Joy hadn’t seen or heard from her grandchildren in over a month, but that was not why she asked about them. Danny was prickly about his family, as if any inquiry were a veiled criticism. She had asked about the girls because she had suddenly pictured them, like two kittens, their big eyes and silky hair, the way they snuggled into each other like kittens, then batted each other away. They were beautiful, sweet, eccentric girls. It was only natural that she missed them. Only natural that she asked about them. She understood they had their lives and that their lives were imperative and irresistible in that way that a child’s life is.

“I’d love if they called. You know, just to say hello.”

He laughed unkindly. “You sound like Grandma Bergman. Your finger broken? You can’t dial a phone? I mean, you can call them, too, Mom.”

Joy could not explain this to her son, would have been too ashamed even to mention it, but when she did call his house, everyone there was always so busy. It made her feel awkward and intrusive, out of step.

“Grandma Bergman,” she said. “Them’s fightin’ words.”

But there were circles under his eyes, his shirt was wrinkled and his tie rumpled, he’d been up since five, and still he made time for this visit. She got up to spoon out his ice cream herself.

She stood at the door watching as Danny, large and wilted and fiddling with his phone in his pocket, waited for the elevator, and she was glad for once that the elevator was so slow. She could not take her eyes off him.

“Your briefcase is so heavy, Danny. You should get one with wheels.”
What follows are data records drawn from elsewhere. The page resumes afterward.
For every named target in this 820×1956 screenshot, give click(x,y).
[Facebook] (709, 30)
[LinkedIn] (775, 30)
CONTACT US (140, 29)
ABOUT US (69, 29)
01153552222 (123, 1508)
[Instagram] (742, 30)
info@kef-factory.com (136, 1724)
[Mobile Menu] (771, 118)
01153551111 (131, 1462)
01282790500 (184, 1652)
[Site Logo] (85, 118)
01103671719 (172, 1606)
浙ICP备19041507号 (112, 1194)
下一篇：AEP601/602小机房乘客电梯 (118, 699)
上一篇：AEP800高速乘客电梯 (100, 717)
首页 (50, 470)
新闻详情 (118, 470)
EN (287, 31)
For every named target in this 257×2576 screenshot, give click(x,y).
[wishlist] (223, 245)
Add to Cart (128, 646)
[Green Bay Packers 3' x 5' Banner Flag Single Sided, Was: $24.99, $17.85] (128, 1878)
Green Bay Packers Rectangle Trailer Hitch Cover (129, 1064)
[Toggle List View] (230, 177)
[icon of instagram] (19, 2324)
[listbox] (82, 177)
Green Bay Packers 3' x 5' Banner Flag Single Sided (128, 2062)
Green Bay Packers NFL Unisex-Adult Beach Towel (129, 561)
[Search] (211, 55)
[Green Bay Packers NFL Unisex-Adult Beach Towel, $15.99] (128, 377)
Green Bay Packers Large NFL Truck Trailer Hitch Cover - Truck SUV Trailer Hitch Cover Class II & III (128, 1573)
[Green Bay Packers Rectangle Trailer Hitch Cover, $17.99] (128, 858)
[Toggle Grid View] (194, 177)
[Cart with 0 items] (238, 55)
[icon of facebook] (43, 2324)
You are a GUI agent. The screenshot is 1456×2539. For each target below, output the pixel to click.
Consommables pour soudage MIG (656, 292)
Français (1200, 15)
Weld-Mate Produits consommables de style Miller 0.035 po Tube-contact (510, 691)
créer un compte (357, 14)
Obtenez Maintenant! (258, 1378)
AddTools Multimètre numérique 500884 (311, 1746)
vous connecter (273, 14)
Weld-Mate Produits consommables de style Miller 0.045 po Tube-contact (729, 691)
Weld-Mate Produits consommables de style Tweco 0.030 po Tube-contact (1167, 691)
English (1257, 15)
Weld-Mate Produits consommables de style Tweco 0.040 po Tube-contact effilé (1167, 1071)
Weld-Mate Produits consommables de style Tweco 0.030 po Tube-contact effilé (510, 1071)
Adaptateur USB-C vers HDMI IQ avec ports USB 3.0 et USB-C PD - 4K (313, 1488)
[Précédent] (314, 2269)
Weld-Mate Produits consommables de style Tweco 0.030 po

He laughed, walked back, gave her another hug. Over his shoulder she could just make out the elevator door opening. She said nothing, holding her big, tired son in her arms. The door closed and the elevator began its slow ascent to some other floor. A high floor, she hoped, her face against his chest. Maybe the penthouse.

That night, Joy pressed her back against the cushions of the sofa. It was late, after 3 a.m., but it was not dark. It was never dark in New York, and tonight the cloudy sky reflected the city lights in a pale green glow. It was quiet, though. Those few hours when all the creatures of the city, the screeching, roaring buses, the howling ambulances, all seemed to take their rest, when the garbage trucks had not yet trundled out of their caves. She could hear Walter changing Aaron’s colostomy bag. God bless you, Walter, she thought. May the lord bless you and keep you and shine his countenance upon you.